Benchmark | LLaMA 2 7B | LLaMA 2 13B | Code LLaMA 7B | Mistral 7B |
---|---|---|---|---|
MMLU | 0.44 | 0.56 | 0.37 | 0.60 |
HellaSwag | 0.77 | 0.81 | 0.63 | 0.81 |
WinoGrande | 0.70 | 0.73 | 0.62 | 0.75 |
PIQA | 0.78 | 0.81 | 0.73 | 0.83 |
Arc-e | 0.69 | 0.75 | 0.59 | 0.80 |
Arc-c | 0.43 | 0.49 | 0.35 | 0.56 |
NQ | 0.25 | 0.29 | 0.11 | 0.29 |
TriviaQA | 0.64 | 0.70 | 0.35 | 0.70 |
HumanEval | 0.12 | 0.19 | 0.31 | 0.31 |
MBPP | 0.26 | 0.35 | 0.53 | 0.48 |
MATH | 0.04 | 0.06 | 0.05 | 0.13 |
GSM8K | 0.16 | 0.34 | 0.21 | 0.52 |
Mistral AI, a Paris-based startup established just seven months ago by former researchers from Meta and Google, has recently secured a substantial funding round, raising an impressive 385 million euros (equivalent to approximately $415 million USD). This development underscores the remarkable enthusiasm surrounding a novel form of artificial intelligence that powers online chatbots. This substantial investment has placed a valuation of roughly $2 billion on the company, as reported by two individuals knowledgeable about the transaction. Among the notable investors in this round are renowned Silicon Valley venture capital firms, Andreessen Horowitz and Lightspeed Venture Partners.

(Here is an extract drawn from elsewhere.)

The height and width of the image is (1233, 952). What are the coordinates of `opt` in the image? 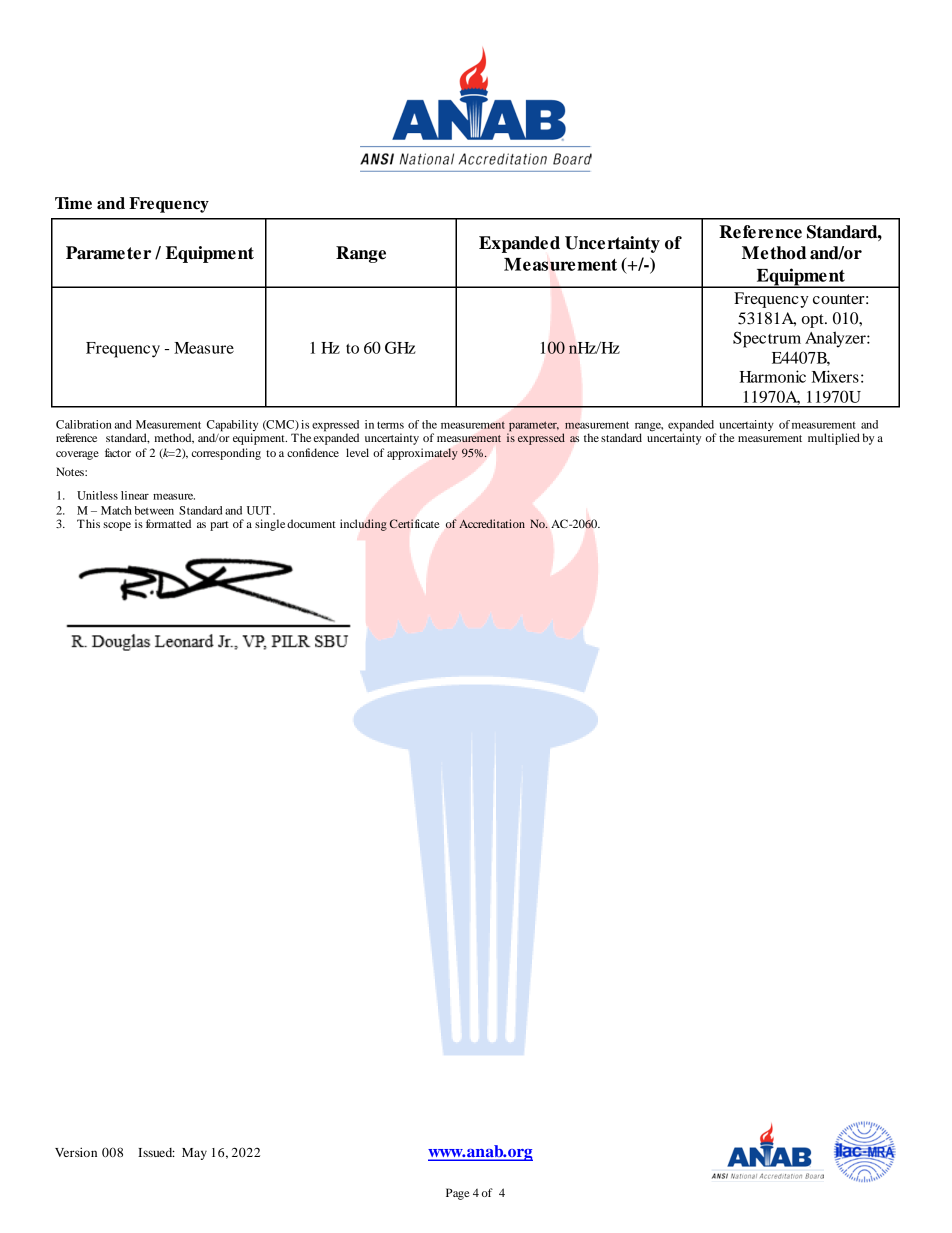 It's located at (814, 321).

The Mistral support community is a vibrant and dynamic network, dedicated to fostering collaboration and innovation among users of the Mistral 7B model. This community is supported through various platforms, each offering unique resources. The GitHub repository established by Mistral AI stands out as a central hub, promoting collaborative problem-solving and knowledge sharing. It’s a space where users can contribute to the model’s development, share their challenges, and offer solutions. Additionally, platforms like DataCamp and Banana extend their support by providing detailed guides and tutorials, which are invaluable for both new and experienced users. DataCamp offers a comprehensive guide covering every aspect of using the Mistral 7B model, while Banana provides practical insights into model deployment, supplemented with community support through modern communication channels like email and Discord. The community also benefits from the insights shared by over 15,000 #CubeAlumni experts, as highlighted by SiliconANGLE, adding a wealth of knowledge and experience to the mix. This robust community support not only enhances the user experience but also significantly contributes to the ongoing development and refinement of the Mistral 7B model.